Paris: French luxury goods maker Hermes posted a 20 per cent rise in first-half operating income in line with expectations, helped by strong tourist demand in Japan, the US and Europe.
The brand known for its silk scarves and Birkin bags costing several thousand euros reiterated yesterday that its operating margin for the full year would be lower than in 2014 due to
currency fluctuations.
Hermes’ first-half operating margin of 32.5pc was close to the level of 32.6pc reached a year earlier.
The margin was 31.5pc for 2014, down from 32.4pc
in 2013.
As expected, Hermes kept its medium-term goal of increasing annual sales at constant exchange rates by 8pc.
Half-year results from other luxury companies such as LVMH and Gucci owner Kering published last month have been stronger than expected.

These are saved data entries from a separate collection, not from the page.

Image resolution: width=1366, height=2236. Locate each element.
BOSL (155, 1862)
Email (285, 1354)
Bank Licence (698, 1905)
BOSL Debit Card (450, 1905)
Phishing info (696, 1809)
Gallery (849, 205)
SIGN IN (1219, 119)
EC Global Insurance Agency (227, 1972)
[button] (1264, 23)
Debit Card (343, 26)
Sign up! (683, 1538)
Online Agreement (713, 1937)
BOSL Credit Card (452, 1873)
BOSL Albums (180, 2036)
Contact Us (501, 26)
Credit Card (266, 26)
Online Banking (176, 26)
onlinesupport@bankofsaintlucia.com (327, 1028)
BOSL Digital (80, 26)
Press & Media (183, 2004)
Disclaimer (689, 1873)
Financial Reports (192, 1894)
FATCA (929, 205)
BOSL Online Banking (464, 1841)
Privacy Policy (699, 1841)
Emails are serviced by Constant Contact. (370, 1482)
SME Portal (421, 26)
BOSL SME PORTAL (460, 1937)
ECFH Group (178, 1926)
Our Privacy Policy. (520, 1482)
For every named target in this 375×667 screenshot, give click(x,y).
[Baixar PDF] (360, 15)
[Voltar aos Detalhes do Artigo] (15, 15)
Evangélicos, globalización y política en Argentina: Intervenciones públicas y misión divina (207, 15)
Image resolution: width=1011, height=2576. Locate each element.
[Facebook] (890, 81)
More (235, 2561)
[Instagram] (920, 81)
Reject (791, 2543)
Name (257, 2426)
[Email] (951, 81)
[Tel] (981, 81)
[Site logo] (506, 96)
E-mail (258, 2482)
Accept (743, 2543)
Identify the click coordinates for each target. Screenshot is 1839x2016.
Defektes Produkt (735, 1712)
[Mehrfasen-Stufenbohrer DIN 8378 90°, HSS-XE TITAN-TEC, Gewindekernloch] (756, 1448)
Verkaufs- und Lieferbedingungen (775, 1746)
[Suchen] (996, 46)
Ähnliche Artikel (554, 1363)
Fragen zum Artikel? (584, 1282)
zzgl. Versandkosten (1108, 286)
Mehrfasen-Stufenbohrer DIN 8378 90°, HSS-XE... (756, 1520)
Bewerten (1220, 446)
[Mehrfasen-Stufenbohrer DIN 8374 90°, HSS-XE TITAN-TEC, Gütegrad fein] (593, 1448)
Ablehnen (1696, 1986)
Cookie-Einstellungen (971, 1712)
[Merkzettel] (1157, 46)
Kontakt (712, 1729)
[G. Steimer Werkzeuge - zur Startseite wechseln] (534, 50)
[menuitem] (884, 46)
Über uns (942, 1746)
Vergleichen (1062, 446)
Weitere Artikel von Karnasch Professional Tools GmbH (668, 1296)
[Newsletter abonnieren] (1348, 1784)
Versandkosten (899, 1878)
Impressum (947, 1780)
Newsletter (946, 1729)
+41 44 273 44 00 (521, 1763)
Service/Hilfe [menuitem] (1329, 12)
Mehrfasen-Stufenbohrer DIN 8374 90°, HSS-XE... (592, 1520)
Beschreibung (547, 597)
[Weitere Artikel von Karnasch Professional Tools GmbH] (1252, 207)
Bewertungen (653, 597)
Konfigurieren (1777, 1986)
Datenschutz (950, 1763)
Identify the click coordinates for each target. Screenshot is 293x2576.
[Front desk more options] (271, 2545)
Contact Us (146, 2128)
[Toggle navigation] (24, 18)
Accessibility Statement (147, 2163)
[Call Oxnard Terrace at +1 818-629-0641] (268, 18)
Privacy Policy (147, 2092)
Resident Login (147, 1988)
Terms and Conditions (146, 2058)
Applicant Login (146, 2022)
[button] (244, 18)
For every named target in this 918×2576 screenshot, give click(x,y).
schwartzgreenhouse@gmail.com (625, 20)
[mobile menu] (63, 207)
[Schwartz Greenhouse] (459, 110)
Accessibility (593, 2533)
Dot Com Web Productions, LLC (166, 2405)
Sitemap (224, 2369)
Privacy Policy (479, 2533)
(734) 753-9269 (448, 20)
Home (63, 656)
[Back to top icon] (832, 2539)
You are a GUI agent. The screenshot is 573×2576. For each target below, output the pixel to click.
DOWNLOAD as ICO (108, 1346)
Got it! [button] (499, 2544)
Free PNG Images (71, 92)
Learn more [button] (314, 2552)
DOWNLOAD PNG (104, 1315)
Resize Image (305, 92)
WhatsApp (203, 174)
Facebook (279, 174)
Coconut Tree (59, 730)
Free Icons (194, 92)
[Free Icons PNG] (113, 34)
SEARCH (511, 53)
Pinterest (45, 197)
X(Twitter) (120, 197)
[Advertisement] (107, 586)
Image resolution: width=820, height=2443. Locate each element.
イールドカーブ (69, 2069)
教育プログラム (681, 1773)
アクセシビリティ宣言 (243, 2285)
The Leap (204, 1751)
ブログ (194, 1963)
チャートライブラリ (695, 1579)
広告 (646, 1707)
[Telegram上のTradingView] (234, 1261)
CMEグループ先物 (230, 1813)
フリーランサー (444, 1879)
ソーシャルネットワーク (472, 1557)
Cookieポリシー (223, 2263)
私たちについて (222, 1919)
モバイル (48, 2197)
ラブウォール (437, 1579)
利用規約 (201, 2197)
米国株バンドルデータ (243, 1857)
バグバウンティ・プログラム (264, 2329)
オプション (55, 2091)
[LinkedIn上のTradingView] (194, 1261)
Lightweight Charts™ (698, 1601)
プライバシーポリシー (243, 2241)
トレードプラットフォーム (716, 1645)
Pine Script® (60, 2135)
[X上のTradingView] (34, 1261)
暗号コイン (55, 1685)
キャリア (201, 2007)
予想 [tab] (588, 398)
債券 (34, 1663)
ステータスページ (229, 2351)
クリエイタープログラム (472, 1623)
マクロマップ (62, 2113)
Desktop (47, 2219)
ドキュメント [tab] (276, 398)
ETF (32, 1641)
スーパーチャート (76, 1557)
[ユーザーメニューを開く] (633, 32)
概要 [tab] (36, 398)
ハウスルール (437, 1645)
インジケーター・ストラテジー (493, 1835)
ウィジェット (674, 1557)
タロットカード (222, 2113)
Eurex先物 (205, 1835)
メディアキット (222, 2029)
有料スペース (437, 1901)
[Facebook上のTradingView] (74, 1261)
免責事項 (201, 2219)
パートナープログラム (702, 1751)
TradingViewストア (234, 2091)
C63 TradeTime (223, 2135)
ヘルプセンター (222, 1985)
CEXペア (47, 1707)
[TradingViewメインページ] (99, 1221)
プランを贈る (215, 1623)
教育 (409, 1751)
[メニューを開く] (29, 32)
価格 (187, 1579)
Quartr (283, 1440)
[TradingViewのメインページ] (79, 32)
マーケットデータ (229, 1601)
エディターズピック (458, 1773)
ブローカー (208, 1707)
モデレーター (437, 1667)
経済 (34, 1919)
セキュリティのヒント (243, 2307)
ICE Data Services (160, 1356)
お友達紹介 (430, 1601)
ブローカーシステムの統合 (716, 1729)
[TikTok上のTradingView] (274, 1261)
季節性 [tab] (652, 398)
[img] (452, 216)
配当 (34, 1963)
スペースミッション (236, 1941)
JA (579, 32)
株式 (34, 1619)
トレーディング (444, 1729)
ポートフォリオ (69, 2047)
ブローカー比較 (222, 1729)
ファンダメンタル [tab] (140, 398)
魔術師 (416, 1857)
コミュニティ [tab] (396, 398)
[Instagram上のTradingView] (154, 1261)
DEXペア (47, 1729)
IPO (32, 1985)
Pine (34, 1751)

Their profits were driven in part by Asian shoppers in big European cities, as well as in Japan and Korea, who helped make up for lower sales from luxury hotspot
Hong Kong.
“We remain convinced that Hermes is the most defensive name in the luxury space: a long waiting list and a deliberate effort to ‘starve demand’ and maintain a ‘rarity effect’ make it so that Hermes growth and margin performance is more stable than peers,” Exane BNP Paribas analyst Luca
Solca said.
Hermes shares are up 9.2pc so far this year after gaining nearly 12pc in 2014.